I can predict the retort from restrictionists in the First World: “Since I’m already in the First World and enjoy a comfortable standard of living, there’s no way I could double or triple my standard of living just by moving to another country. So, I get left out of the huge benefits of open borders.” I’m tempted to reply #firstworldproblems to this, but I’ll instead point out that various keyhole solutions such as immigration tariffs could be used to convert migration into a win-win solution (see also Nathan’s blog post Open Borders with Migration Taxes are the Optimal Policy).
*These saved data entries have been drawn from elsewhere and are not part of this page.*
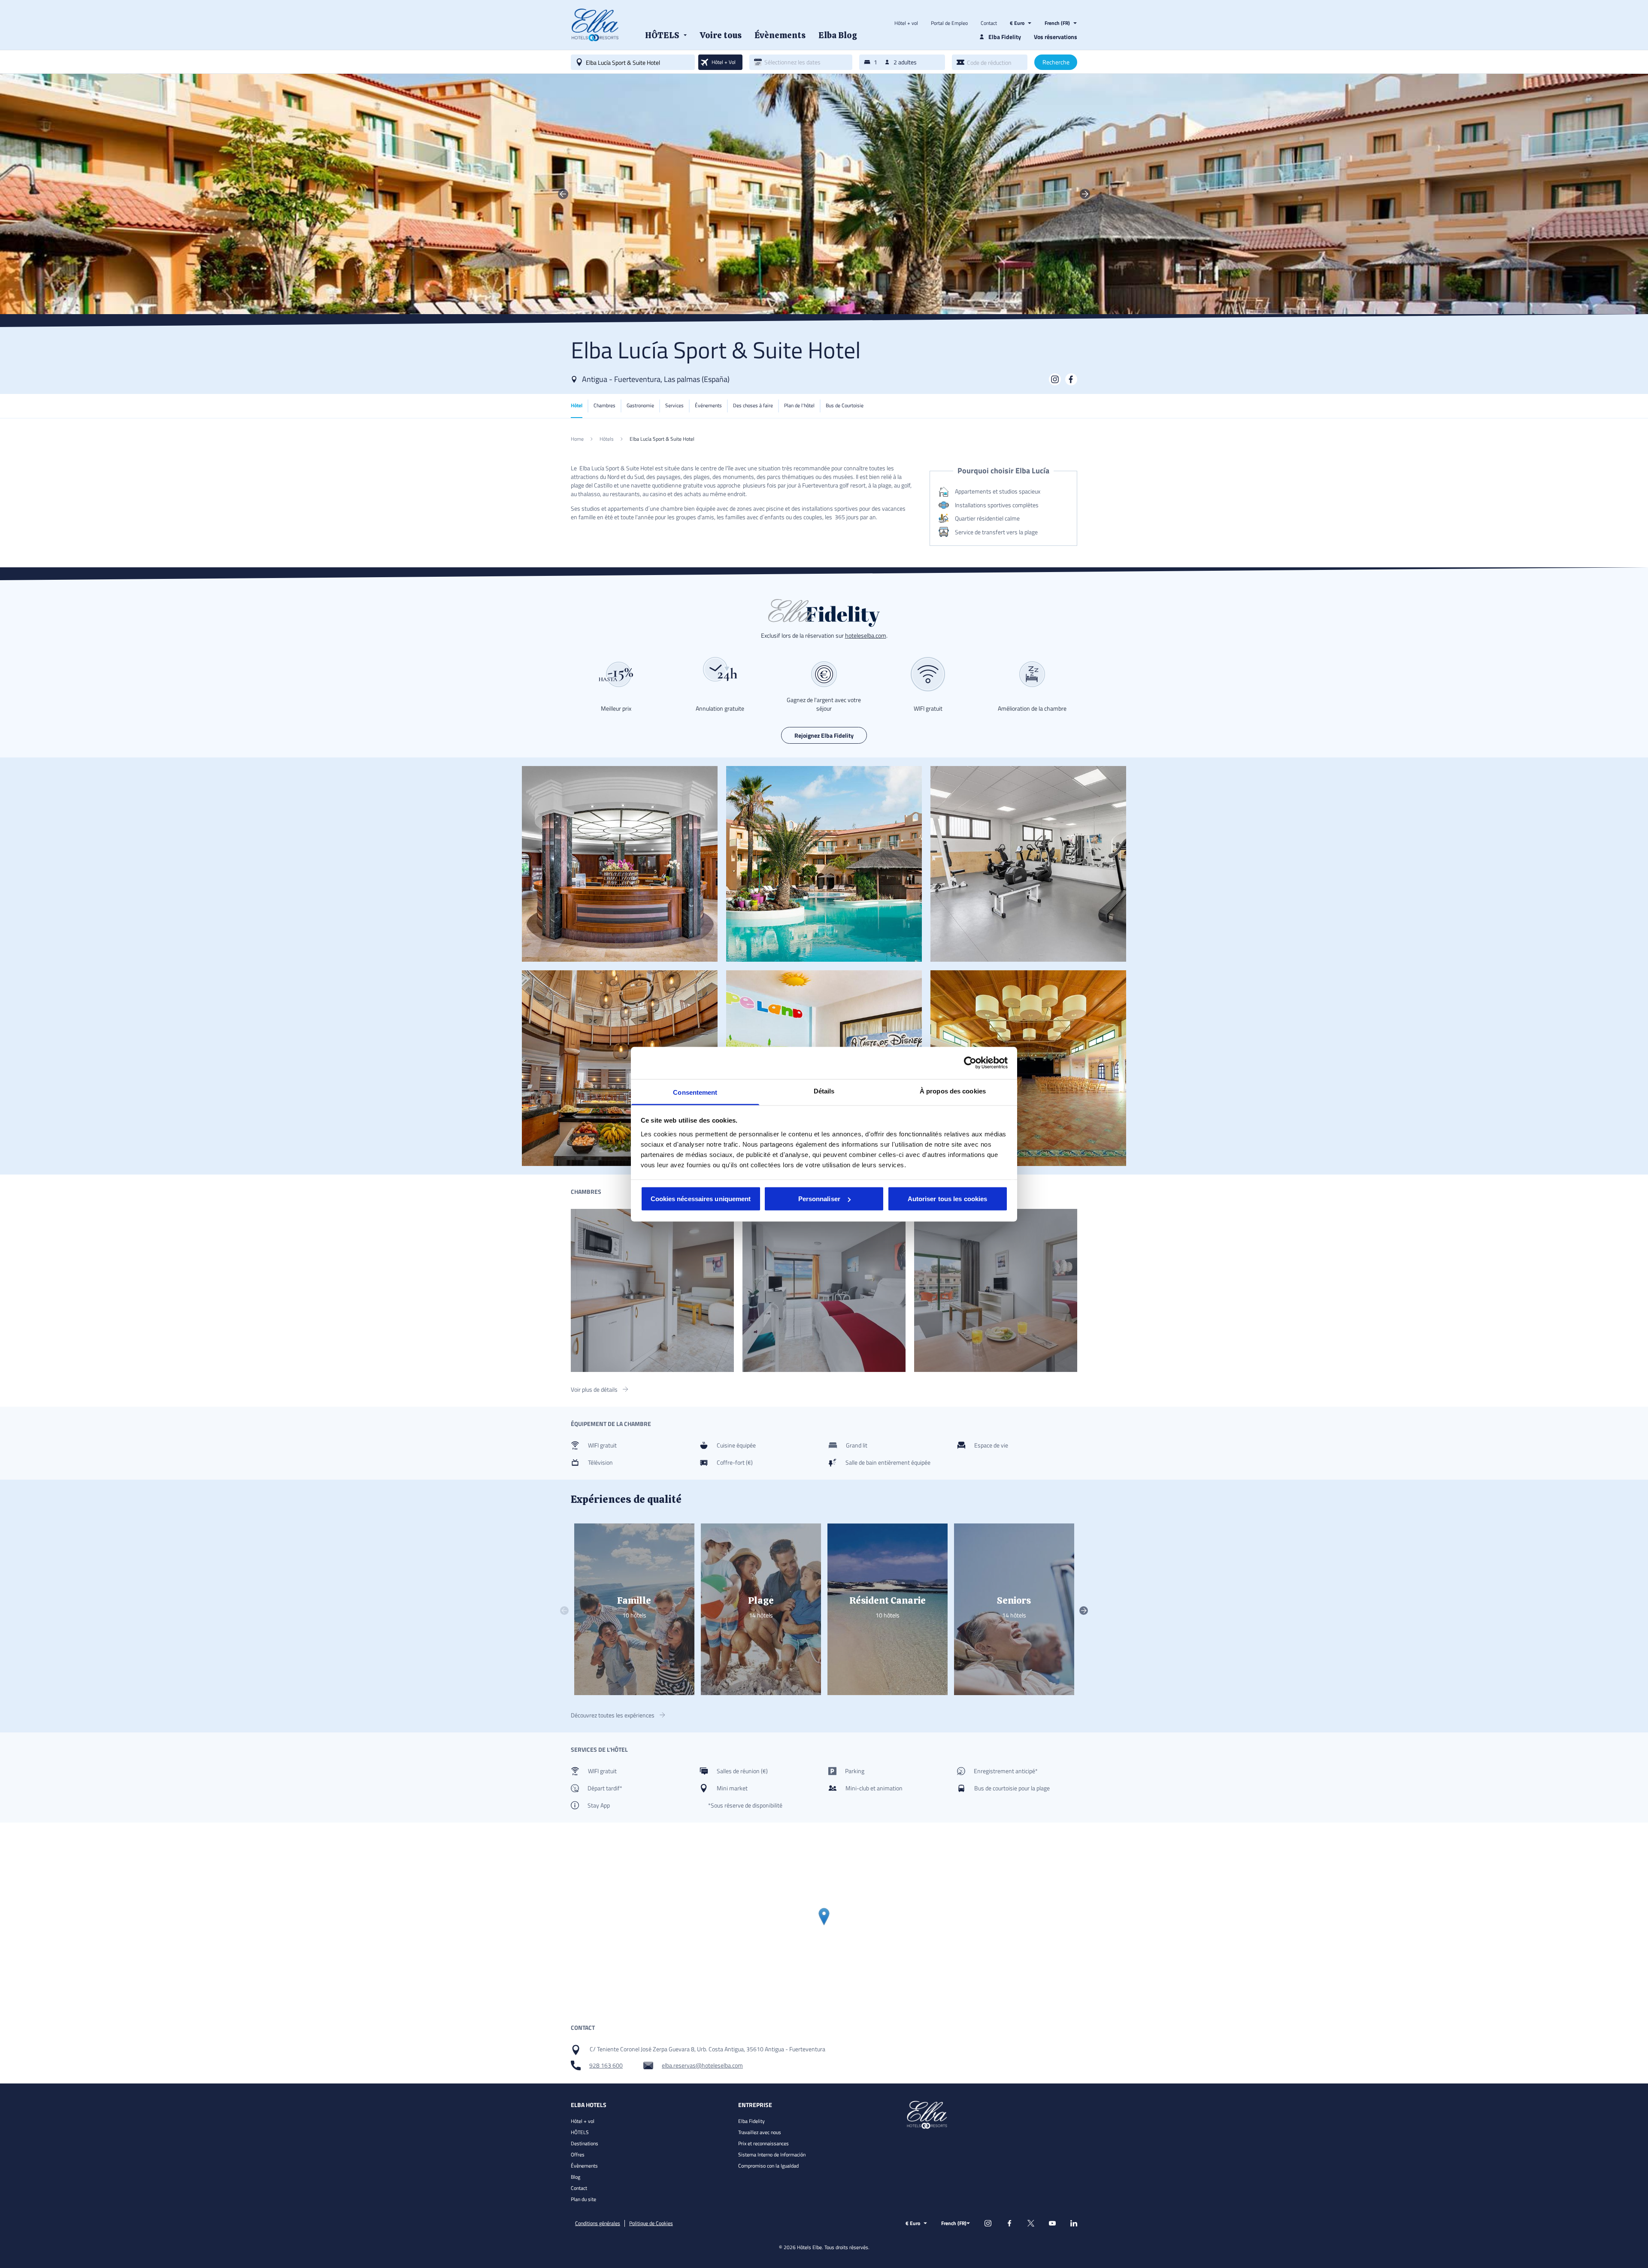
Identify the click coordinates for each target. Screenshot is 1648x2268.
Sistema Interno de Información (772, 2154)
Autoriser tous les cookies (948, 1198)
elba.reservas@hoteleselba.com (702, 2065)
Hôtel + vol (906, 23)
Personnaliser (819, 1198)
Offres (578, 2154)
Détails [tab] (824, 1090)
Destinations (584, 2143)
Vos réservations (1055, 36)
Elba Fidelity (751, 2121)
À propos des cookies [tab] (953, 1090)
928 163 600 (606, 2065)
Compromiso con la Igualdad (768, 2166)
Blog (575, 2177)
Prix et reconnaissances (763, 2143)
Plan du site (583, 2199)
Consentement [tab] (695, 1092)
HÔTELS (580, 2132)
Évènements (584, 2166)
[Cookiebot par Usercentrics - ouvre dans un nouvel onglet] (970, 1063)
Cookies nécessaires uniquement (701, 1198)
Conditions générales (597, 2223)
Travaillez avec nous (759, 2132)
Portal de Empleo (949, 23)
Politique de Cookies (651, 2223)
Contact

Now, coming to the claim that immigration harms the migrants. Again, the key point is that if people are free to migrate, then the negative feedback of the initial waves of migration will lead to people losing the enthusiasm to migrate more. In a sense, if in fact migrants actually experience clear-cut harms from migration, then restrictionists have much less to fear from open borders than if migrants benefit and impose harms to others. In this sense, immigration restrictions differ from ending laws within a given jurisdiction — it’s hard to exit jurisdictions when things get bad, but since immigration is about more people coming in, it’s easy to believe that when immigration is harming the immigrants themselves, new immigration will cease or slow down to a trickle.
I think it’s conceivable that certain patterns of migration would be subject to these negative feedback loops as migrants discover that their destination countries aren’t all they’re cracked up to be. I don’t quite know if that would make restrictionists in the target country of migration proud — what kind of endorsement is that anyway? But I digress. The whole point of freedom of migration is to let these feedback loops operate naturally rather than forcibly restricting migration.